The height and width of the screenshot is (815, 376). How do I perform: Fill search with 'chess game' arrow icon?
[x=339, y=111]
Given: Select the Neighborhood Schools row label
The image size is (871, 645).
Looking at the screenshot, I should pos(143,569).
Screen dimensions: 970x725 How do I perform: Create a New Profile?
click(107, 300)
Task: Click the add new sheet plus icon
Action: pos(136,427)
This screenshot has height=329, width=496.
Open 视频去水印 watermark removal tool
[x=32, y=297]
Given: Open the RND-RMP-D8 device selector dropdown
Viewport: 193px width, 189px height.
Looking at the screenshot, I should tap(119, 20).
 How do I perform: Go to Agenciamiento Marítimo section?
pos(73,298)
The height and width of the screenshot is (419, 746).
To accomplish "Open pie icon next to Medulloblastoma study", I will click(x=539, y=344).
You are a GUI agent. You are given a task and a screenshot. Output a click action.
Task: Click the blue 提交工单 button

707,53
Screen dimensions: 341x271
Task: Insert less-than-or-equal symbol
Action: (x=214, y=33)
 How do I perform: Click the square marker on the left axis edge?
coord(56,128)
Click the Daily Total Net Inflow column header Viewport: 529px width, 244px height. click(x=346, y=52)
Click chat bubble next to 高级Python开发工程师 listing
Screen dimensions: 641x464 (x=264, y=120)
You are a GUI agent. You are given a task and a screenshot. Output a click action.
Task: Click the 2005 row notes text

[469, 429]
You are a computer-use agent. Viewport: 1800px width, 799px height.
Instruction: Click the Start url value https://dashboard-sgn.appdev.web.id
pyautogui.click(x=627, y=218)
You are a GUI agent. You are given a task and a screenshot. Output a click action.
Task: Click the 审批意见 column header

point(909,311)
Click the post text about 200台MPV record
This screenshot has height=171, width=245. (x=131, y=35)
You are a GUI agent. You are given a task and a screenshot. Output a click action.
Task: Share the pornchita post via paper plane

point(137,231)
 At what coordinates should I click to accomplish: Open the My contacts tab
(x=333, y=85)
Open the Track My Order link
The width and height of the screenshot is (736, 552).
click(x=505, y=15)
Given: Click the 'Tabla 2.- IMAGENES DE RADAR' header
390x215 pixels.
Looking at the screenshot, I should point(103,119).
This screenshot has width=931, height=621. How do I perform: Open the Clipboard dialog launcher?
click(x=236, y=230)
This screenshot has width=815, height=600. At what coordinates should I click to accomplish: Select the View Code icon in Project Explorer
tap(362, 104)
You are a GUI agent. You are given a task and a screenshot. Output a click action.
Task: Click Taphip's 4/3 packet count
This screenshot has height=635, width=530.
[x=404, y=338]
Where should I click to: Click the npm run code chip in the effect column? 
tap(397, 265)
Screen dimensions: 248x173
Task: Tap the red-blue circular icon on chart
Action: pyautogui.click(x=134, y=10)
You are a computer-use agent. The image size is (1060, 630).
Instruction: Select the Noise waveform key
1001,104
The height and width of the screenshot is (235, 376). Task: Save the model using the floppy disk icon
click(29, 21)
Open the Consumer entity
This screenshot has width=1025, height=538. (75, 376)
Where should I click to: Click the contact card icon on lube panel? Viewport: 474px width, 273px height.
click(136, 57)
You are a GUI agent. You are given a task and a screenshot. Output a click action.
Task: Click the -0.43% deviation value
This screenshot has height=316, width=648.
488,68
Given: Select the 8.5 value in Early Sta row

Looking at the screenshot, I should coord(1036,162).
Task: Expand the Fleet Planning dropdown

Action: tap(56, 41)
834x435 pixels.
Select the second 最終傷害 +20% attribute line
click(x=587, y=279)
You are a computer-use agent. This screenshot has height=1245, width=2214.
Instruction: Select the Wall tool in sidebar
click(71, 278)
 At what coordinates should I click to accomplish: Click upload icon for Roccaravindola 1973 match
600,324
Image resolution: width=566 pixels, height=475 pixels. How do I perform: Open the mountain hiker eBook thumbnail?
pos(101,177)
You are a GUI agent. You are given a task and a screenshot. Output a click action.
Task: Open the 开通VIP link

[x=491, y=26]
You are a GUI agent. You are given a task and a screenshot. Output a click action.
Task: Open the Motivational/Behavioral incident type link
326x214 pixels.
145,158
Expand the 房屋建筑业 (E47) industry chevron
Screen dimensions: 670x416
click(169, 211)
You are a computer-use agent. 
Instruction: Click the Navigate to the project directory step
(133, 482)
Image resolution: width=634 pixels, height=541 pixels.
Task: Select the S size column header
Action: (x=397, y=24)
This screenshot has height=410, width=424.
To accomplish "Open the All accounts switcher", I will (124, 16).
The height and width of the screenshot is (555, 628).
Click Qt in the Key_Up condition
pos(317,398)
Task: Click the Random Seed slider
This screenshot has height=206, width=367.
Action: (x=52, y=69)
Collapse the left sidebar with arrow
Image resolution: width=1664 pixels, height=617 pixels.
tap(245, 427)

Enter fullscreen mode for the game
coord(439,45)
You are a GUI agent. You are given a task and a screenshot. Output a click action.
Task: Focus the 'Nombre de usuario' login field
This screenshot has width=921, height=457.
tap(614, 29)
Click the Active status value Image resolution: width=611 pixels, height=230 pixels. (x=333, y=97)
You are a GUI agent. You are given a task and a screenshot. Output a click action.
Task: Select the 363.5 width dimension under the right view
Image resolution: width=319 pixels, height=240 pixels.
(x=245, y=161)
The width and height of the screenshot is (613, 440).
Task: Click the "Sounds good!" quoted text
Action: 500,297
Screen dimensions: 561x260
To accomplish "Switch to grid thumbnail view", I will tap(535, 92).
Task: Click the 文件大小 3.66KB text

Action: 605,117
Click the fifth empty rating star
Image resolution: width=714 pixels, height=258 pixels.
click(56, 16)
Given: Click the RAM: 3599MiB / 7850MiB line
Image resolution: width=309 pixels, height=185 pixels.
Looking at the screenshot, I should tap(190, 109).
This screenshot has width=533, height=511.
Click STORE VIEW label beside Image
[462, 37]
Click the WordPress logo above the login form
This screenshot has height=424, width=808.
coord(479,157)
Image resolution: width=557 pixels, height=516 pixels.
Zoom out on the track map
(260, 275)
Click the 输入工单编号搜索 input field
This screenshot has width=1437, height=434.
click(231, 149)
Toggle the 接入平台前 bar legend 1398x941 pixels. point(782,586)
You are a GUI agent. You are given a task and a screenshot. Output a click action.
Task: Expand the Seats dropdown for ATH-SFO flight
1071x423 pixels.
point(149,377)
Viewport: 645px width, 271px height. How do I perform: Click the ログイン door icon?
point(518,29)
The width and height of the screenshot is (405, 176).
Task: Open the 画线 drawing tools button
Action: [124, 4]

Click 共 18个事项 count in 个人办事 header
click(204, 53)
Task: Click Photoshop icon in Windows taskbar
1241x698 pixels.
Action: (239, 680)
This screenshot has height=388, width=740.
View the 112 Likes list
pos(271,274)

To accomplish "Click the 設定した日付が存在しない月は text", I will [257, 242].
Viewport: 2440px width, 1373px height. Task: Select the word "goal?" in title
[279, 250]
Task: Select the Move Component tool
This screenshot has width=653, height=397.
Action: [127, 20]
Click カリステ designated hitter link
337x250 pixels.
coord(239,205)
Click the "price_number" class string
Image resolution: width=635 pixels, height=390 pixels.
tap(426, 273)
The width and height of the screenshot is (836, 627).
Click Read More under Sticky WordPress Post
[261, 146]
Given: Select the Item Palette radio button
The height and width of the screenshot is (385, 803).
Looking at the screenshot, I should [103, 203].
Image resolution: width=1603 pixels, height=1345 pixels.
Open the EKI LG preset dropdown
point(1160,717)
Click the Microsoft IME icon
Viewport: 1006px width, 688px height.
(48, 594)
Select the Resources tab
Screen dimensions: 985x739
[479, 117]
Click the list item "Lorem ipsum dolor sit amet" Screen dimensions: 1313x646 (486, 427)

* [Exercise instructions]
Could you copy out every line in the listing where the word "computer" appears?

* [Answer section]
You are a computer-use agent. Viewport: 1800px width, 799px height.
You are a computer-use agent. The image size is (1060, 630).
You are a computer-use agent. This screenshot has height=1245, width=2214.
You are a computer-use agent. 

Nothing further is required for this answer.